For instance, a plain text CONNECT log (shown below) can help you identify where an error might have occurred or which part of the process may be causing latency in the transaction.

Logs can be structured, unstructured, or plain text. Each type of log serves a specific purpose for it’s users.

Verbose CONNECT messageHiveMQ’s message log extension is helpful for application debugging and development. It enables engineers and developers to follow up on any clients communicating with the HiveMQ broker on the terminal.

What are Telemetry Data Metrics?

Telemetry data metrics are time-aggregated data points (counts, timestamps, values, or event names). Metrics can be extracted simply by querying the databases that store them.

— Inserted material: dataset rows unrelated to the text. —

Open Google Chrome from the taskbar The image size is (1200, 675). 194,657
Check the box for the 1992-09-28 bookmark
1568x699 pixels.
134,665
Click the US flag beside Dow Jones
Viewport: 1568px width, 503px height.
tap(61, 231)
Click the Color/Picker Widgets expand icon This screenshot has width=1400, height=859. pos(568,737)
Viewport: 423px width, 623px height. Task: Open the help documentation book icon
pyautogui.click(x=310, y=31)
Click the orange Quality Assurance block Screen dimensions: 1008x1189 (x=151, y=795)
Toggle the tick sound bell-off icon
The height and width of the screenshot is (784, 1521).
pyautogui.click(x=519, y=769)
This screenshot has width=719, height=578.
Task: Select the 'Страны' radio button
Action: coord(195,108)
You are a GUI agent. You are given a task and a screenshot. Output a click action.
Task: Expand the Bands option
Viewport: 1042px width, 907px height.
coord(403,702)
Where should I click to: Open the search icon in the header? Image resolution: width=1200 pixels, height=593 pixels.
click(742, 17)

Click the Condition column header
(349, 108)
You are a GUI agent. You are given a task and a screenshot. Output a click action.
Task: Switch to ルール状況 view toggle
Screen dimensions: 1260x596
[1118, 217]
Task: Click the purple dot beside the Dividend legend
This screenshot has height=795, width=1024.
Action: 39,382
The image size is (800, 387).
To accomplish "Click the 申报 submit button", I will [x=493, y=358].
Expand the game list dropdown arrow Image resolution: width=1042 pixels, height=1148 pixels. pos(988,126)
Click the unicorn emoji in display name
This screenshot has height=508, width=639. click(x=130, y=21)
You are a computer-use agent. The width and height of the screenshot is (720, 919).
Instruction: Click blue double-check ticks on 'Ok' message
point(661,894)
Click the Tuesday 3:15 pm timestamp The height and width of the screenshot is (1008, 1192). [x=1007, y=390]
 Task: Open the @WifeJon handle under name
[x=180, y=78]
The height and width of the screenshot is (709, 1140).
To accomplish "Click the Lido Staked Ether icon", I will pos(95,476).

For instance, a metric can be the numeric value of a moment in time (e.g., like CPU % used). Generally, every metric has a timestamp, a name, and one or more numeric values. Here’s what a metric might look like in a database:

Time Stamp Metric Name Count
22/08/2022 08:10:10 CPU Usage10%

The OpenTelemetry Collector — an application that allows you to process that telemetry and send it out to various destinations — can be used to collect HiveMQ cluster metrics via the Prometheus or InfluxDB extension. In the picture below, you can see a quick view of Cluster Metrics from HiveMQ’s Control Center dashboard:

Cluster Metrics from HiveMQ’s Control Center dashboardHere’s what each metric means:

Metric Description
Connections Current amount of active connections on all nodes
Inbound Publish Rate Current amount of incoming Publishes per second over all cluster nodes
Outbound Publish Rate Current amount of outgoing Publishes per second over all cluster nodes
Subscriptions Current amount of Subscriptions and replicas stored in the cluster
Retained Messages Current amount of Retained Messages and replicas stored in the cluster
Queued Messages Current amount of Queued Messages and replicas stored in the cluster (may show Queued Messages of already disconnected clean session clients)
Cluster Nodes Current amount of Cluster Nodes

Monitoring metrics is vital to proactively identify and fix issues before they grow into larger, more complex problems

What are Telemetry Data Traces?

Traces are all about tracking processes end-to-end (e.g., tracking API requests). Tracing can help developers understand how services connect and the entire IoT ecosystem. Tracing can also help developers knowif the system is working correctly, and if it isn’t, they can quickly start troubleshooting it because they know where to look.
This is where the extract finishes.